CVE-2023-27350 and CVE-2023-27351 can be remediated by upgrading Papercut NG and MF to one of the fixed versions. The remediation version details for each vulnerability are given hereunder.

CVE-2023-27350

The RCE threat CVE-2023-27350 can be remediated by upgrading the Papercut application and site servers to one of the fixed versions:

• Upgrade Papercut NG and MF application and site servers to version 20.1.7, 21.2.11, or 22.0.9 or later versions.

CVE-2023-27351

This vulnerability affects application servers only. So, Papercut NG and MF application servers need to be patched to the following versions:

• Upgrade Papercut NG and MF application and site servers to version 20.1.7, 21.2.11, or 22.0.9 or later versions.

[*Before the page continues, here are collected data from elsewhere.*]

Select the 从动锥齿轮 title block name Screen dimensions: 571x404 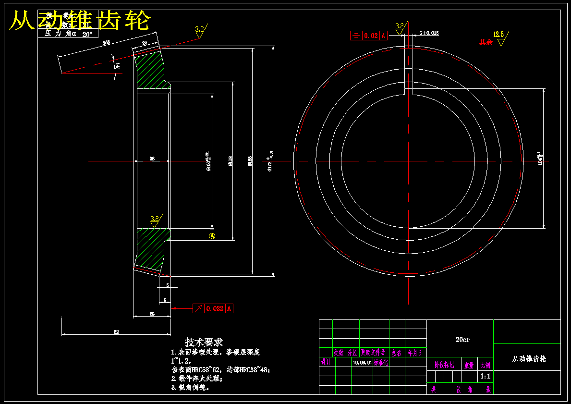click(529, 358)
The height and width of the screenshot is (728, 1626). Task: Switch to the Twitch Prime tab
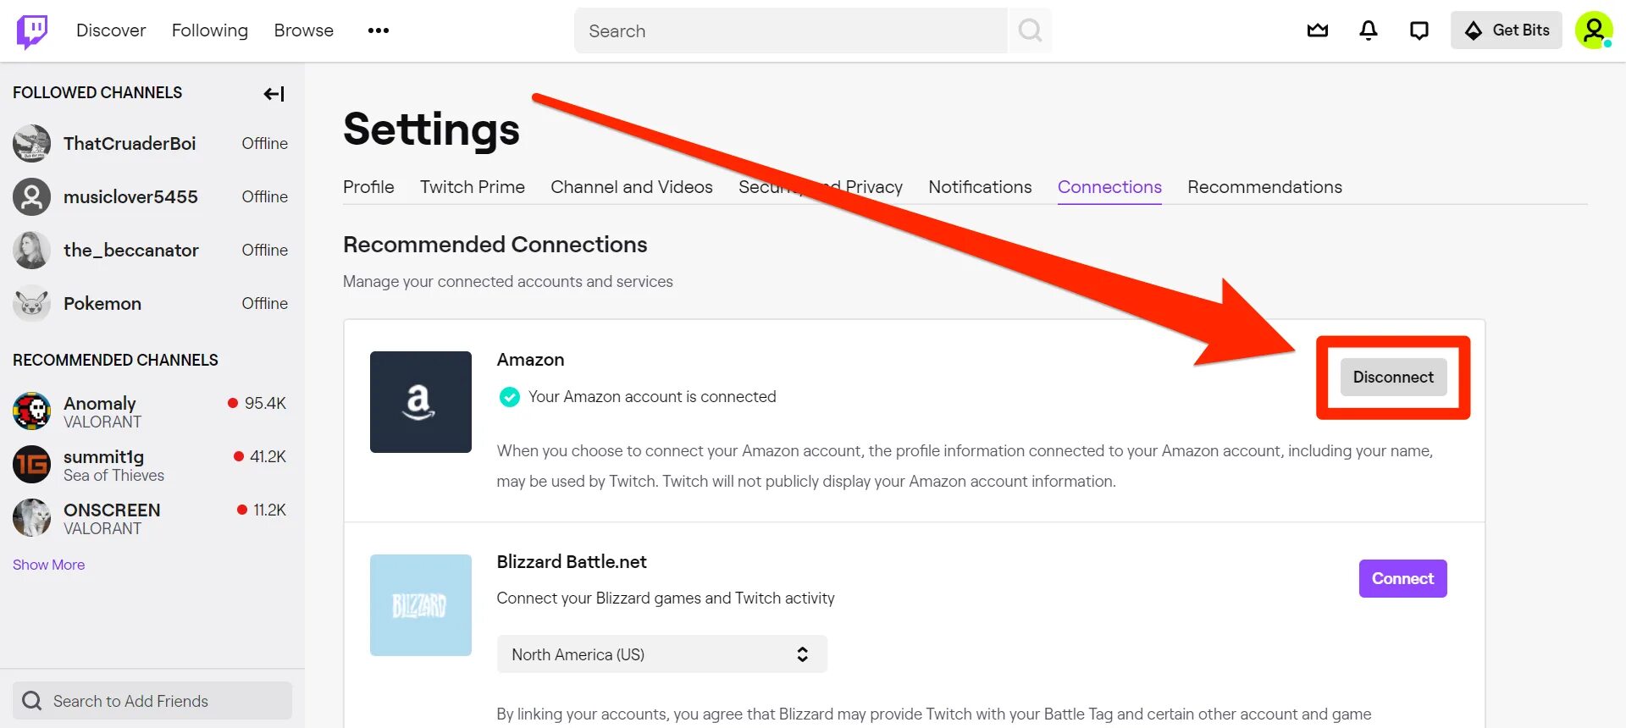point(473,187)
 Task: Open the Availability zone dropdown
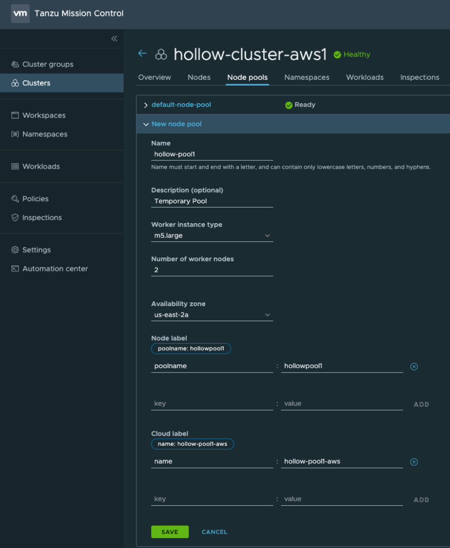click(x=212, y=315)

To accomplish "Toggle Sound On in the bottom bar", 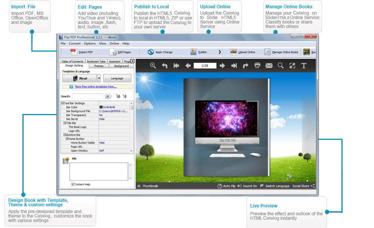I will (x=247, y=186).
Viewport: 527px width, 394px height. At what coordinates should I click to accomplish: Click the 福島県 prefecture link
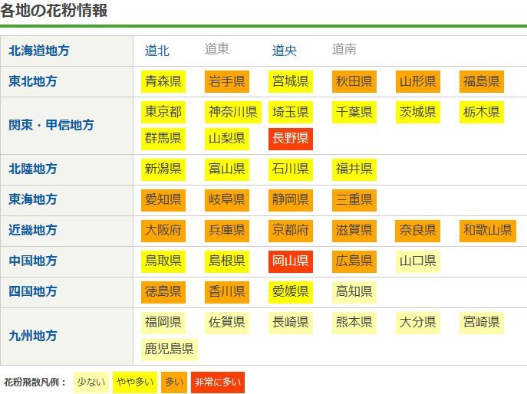[x=481, y=81]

You can find the upgrade instructions for Papercut application servers on this page.

Which threat actors are exploiting the Papercut vulnerabilities?

The earliest exploitation attempt was found to have been initiated by Lockbit. There have been reports of the following threat actors using the CVE-2023-27350 to attack Papercut servers:

• Lockbit
• Clop ransomware group
• Iranian State actor Mint Sandstorm (Phosphorus)
• Iranian State actor Mango Sandstorm (Mercury)

Lockbit and Clop ransomware operators were found to be exploiting CVE-2023-27350 as early as April 2023. The Iranian State actors have joined the list of attackers trying to attack the Papercut servers.